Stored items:
◆ ◆ ◆ ◆ ◆ ◆ ◆

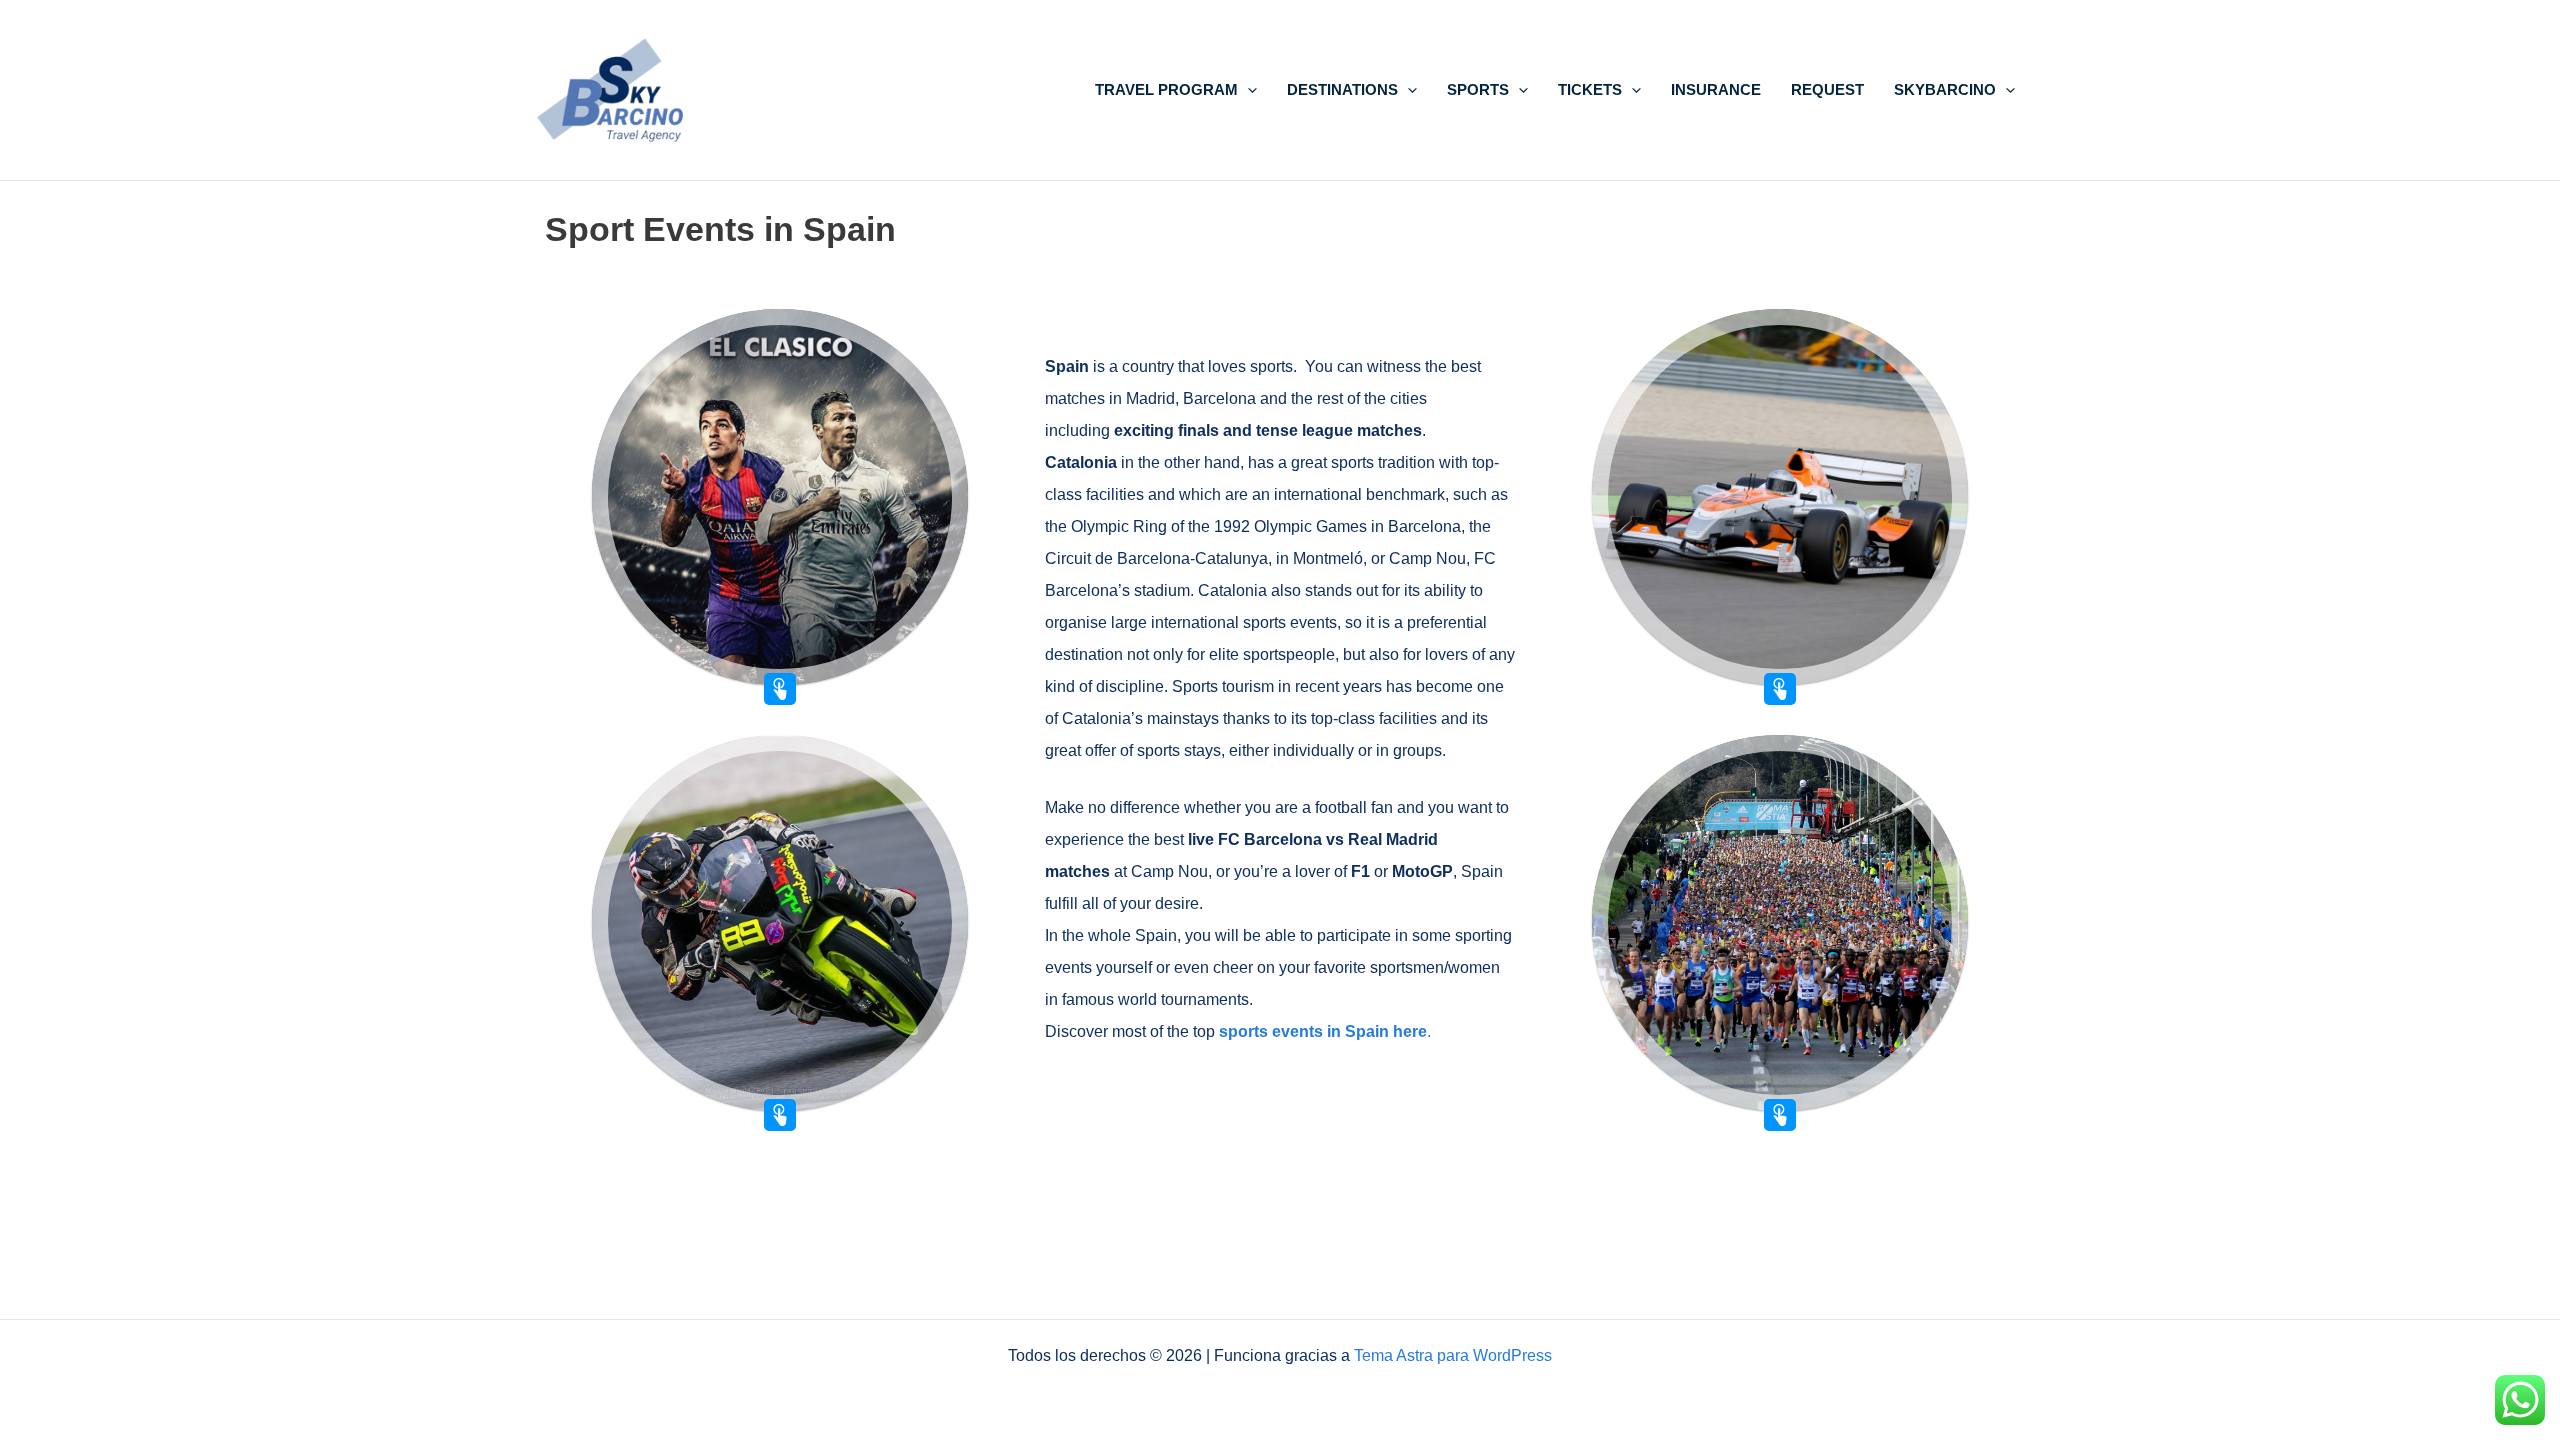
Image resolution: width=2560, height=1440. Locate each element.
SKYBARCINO (1945, 89)
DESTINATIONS (1342, 89)
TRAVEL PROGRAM (1166, 89)
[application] (1247, 89)
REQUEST (1827, 89)
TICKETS (1590, 89)
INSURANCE (1716, 89)
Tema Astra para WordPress (1453, 1355)
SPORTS (1478, 89)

◆ ◆ ◆ ◆ ◆ ◆ ◆

■ Work to be completed ■
The lines from the one holding "SKYBARCINO (1945, 89)" to the end of the entries are to be repeated exactly, with both ends included and nothing else.

■ Task answer ■
SKYBARCINO (1945, 89)
DESTINATIONS (1342, 89)
TRAVEL PROGRAM (1166, 89)
[application] (1247, 89)
REQUEST (1827, 89)
TICKETS (1590, 89)
INSURANCE (1716, 89)
Tema Astra para WordPress (1453, 1355)
SPORTS (1478, 89)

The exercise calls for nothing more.